O mês de agosto vai mudando de rosto

Durante cerca de meio século os emigrantes foram ignorados pela classe política e marginalizados pela hierarquia e não só…

Abandonados à sorte, alguns sem saberem ler nem escrever, tiveram pela frente a dura tarefa de procurar sobrevivência e integração.

Foi difícil gerir a separação a “eterna saudade” da família, dos amigos e da Terra Natal.

Para fintar a saudade, as primeiras vagas migratórias recorriam ao vinil e cassetes, de temas “sobre a vida de emigrante”, do conjunto Maria Albertina, Dino Meira, da mala em cartão de Linda de Souza e de tantos outros que aproveitaram a maré.

Pouco a pouco, com muito trabalho e força de vontade, foram criando o seu espaço, construíram casa, criaram associações, facilitaram geminações etc… e o panorama mudou de cor.
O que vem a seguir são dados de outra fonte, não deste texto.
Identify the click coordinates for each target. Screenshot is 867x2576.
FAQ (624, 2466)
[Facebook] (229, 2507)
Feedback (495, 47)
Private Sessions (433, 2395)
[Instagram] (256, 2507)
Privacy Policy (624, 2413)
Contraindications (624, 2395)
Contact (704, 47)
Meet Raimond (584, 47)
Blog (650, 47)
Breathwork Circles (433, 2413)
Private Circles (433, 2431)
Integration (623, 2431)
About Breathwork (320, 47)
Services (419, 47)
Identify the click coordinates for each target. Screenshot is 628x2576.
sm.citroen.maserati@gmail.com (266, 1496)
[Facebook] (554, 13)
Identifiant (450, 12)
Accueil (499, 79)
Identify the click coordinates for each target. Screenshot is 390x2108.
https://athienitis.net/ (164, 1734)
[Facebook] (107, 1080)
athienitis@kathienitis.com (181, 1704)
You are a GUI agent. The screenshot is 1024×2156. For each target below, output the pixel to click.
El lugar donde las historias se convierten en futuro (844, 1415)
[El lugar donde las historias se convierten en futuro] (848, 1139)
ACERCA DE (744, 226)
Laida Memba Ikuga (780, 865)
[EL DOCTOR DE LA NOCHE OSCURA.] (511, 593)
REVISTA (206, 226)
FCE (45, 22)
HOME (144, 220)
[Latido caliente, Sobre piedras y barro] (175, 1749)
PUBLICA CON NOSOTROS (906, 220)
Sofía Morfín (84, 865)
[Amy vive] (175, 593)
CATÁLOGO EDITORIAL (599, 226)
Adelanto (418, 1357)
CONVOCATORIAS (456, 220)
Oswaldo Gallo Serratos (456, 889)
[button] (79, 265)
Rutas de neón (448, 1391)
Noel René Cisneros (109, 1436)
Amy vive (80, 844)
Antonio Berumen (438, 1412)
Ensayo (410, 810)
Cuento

As tão esperadas e merecidas férias ajudavam a carregar baterias junto de familiares e amigos e decorriam sem grandes sobressaltos.

Atualmente, e ainda bem, o quadro da emigração já não é o mesmo… mas parece que tudo gira à volta do “bornal” do SENHOR EMIGRANTE!

As festas, romarias, feiras e eventos, passaram quase todas a festejar-se ou refestejarem-se em agosto. Por todo o país se passou a realizar a “Festa do Emigrante”.

Proliferam os conjuntos musicais e todos os dias, em cada canto das nossas aldeias, vilas e cidades, há algo que convida à diversão. Apesar de tudo, existe um sentimento de vazio; o convívio familiar vai diminuindo, não há tempo para visitar os amigos, acumula-se o stress… muita fruta fora de época!

Será este o caminho certo para a preservação das nossas tradições, da nossa cultura, da nossa história, da nossa fé… e da nossa identidade?!

Ao iniciar um novo ano de trabalho quero desejar a todos os emigrantes, um bom regresso aos países de acolhimento, muita saúde e felicidades.

Fico pedindo a Deus que ninguém tenha a ideia de festejar a Páscoa e o Natal no mês de agosto.

Começo a ter saudade de ter saudades!